Pion WebRTC before version 3.0.15 contained a security vulnerability where the DTLS Connection was not properly terminated when certificate verification failed. While the PeerConnectionState was set to failed, users could ignore this state and continue using the PeerConnection, which violates the WebRTC security model that should prevent communication when verification fails. The vulnerability was discovered and disclosed on March 17, 2021 (GitHub Issue, GitHub Advisory).

The vulnerability stems from improper handling of DTLS certificate verification failures in the WebRTC implementation. When certificate verification failed during the PeerConnection handshake, the system would set the PeerConnectionState to failed but did not enforce termination of the data channel communication. This allowed continued communication even when certificate verification had failed, bypassing an important security check (GitHub Advisory).
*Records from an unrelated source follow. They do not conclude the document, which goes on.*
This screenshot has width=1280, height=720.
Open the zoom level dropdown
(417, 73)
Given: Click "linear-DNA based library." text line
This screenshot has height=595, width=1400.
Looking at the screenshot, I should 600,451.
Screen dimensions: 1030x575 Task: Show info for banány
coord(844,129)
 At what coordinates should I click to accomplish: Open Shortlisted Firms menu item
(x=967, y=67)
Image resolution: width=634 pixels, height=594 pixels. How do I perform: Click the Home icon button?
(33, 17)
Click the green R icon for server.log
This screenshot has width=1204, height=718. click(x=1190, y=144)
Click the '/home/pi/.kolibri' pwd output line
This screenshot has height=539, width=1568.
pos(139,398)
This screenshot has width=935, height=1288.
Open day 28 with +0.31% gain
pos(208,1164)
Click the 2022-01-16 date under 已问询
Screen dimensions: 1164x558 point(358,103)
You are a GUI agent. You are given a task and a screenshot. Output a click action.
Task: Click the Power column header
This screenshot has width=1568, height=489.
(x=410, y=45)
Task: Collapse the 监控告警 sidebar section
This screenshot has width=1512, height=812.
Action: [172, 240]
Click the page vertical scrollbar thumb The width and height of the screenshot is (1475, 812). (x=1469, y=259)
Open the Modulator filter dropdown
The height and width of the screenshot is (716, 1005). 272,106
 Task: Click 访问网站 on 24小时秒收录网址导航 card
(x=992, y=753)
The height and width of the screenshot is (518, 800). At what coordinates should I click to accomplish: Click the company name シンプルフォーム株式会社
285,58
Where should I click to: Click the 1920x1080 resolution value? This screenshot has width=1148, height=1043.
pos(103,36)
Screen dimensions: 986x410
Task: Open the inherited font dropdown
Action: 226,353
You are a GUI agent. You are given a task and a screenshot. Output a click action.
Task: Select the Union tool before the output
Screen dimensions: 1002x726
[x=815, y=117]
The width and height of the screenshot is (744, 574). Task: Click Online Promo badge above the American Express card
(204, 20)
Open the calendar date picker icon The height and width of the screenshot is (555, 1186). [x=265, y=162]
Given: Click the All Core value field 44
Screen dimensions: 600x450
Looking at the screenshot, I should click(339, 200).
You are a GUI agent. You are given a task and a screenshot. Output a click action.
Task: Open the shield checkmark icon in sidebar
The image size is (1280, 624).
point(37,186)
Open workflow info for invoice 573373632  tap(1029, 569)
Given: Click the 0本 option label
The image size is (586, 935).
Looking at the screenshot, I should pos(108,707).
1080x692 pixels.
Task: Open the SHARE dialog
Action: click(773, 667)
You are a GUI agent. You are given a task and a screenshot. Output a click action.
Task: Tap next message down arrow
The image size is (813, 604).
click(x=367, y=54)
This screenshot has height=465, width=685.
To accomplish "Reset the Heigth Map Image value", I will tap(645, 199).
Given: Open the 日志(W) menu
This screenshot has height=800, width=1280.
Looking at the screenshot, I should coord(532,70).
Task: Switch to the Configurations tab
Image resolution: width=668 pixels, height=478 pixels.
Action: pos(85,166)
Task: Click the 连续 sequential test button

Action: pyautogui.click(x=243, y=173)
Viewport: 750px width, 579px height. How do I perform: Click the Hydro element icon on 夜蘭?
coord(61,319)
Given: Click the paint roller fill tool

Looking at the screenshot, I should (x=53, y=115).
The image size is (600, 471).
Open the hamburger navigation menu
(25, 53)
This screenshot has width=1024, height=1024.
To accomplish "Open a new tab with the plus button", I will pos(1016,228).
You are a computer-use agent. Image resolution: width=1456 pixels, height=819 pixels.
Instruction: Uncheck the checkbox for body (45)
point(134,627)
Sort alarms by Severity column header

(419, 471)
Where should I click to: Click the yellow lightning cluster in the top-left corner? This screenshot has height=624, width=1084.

The vulnerability has been assigned a CVSS v3.1 base score of 5.3 MEDIUM (Vector: CVSS:3.1/AV:N/AC:L/PR:N/UI:N/S:U/C:N/I:L/A:N) (NVD).

The vulnerability could allow an attacker who knows the ICE password to establish and maintain data channel communication despite failing DTLS certificate verification. This compromises the security model of WebRTC by allowing potentially unauthorized communication channels to remain active (GitHub Advisory).

The vulnerability was patched in version 3.0.15 of Pion WebRTC. Users should upgrade to this version or later. As a workaround, users should implement monitoring of PeerConnectionState changes and immediately cease using the PeerConnection when it enters PeerConnectionStateFailed state (GitHub Advisory).